O Mundo aos olhos da Joana

Qua | 22.03.17

Era a idosa que devia ter ido a julgamento ou era a instituição?

Mulher que matou idosa à bengalada num lar considerada inimputável

 

A notícia chegou-me aos ouvidos apenas há uns dias, uma senhora num lar matou outra à bengalada. Depois de ter visto um vídeo onde o jornalista perguntava se estava arrependiada e a senhora responde "estou muito, estou sim" a conclusão que retirei é que a senhora não estava conscientemente estável. Notava-se (com bastante evidência) que a idosa não regulava bem do pirolito (desculpem-me a expressão).

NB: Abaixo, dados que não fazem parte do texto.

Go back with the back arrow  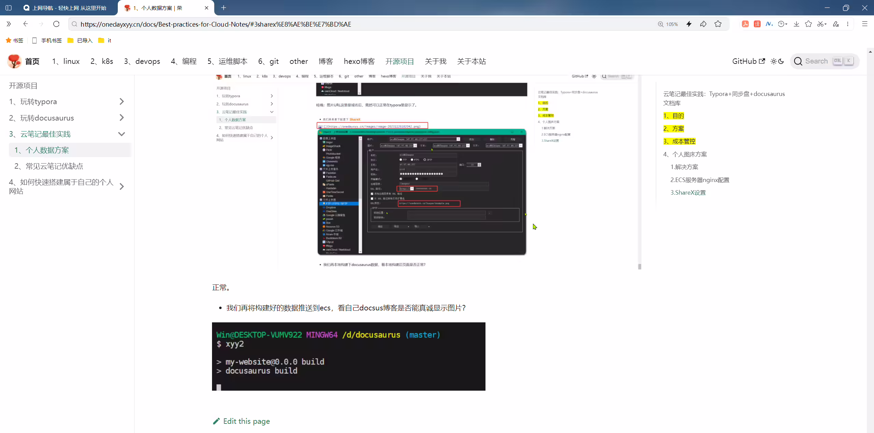tap(26, 24)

Quando vi que ia ser julgada pensei: "vão dá-la como doente psiquiátrica, não podem julgar alguém que não está sã". E claro, como seria de esperar o tribunal considerou-a inimputável. O que me deixou ridiculamente estúpida foi o fcto de esta senhora ser seguida (de acordo com a notícia) no Serviço de Psiquiatria do Hospital de Beja, "por apresentar sintomas de depressão com ideação homicida e suicida, devido a perturbação psiquiátrica de longa duração".

Ora sabendo isto colocam a senhora num quarto com outra pessoa? Parece-me que a instituição aqui errou. Mas podem dizer que não tinham quartos disponíveis e mil e uma coisas. Então coloco outra questão: Se a senhora partilha quarto e sabem do seu historial porque motivo não vigiam o quarto?

Eu não sei como funcionam os lares na íntegra, mas sei que, pelo menos, as auxiliares trabalham por turnos e, como tal, fazem o turno da noite (a não ser que naquele lar específico não o façam). Onde estavam quando tudo aconteceu? Esta senhora não podia ser deixada sozinha devido à sua condição psicológica, porque o resultado foi o que foi.

 

Claro que ninguém tem culpa que a senhora matasse outra pessoa, mas talvez com mais vigilância tal coisa não tivesse acontecido. Claro que (a meu ver) esta senhora não devia estar num lar, uma vez que é psicologicamente doente.

Talvez fosse importante mudar algumas coisas no nosso país, nomeadamente nas instituições.

 

Pelo menos o tribunal fez, o que na minha opinião, é o mais justo.